I try not to let it get me down because I know I'm still unschooled, but my lack of skill really hinders my growth. I often feel stuck in this rut of abstract design because I still lack the figurative training.

Now don't get me wrong...plenty of great works of art lack a clear sense of figure or form, but realistically I feel like a sell out or a hack when I paint these limp, 2 dimensional forms. Hell, I feel like a friggin fraud when I make abstracts. Not to say I don't feel good about some, but on the whole it's as though I'm kidding myself.
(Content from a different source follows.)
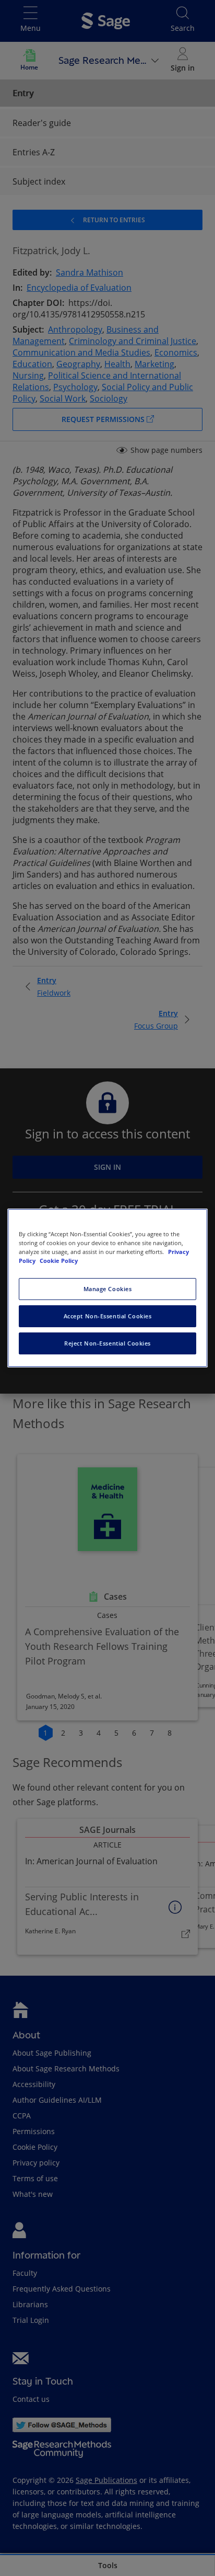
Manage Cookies (107, 1289)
I recently contributed 4 of my earlier paintings to a benefit fund raiser for a couple friends of mine whose apartment burned out a couple days before Christmas. It was just a raffle, but the people who put tickets in and won the paintings seemed pretty satisfied. Of course, they were all to some extent friends of mine that up until that point didn't know I painted. So, were they in fact surprised and therefore felt the need to show exhuberance toward my endeavors? Or were they genuinely into the paintings themselves as autonomous works of art?

I dunno...

Just gotta ride out the depressive fits of self-deprication and continue working. School starts February 1st.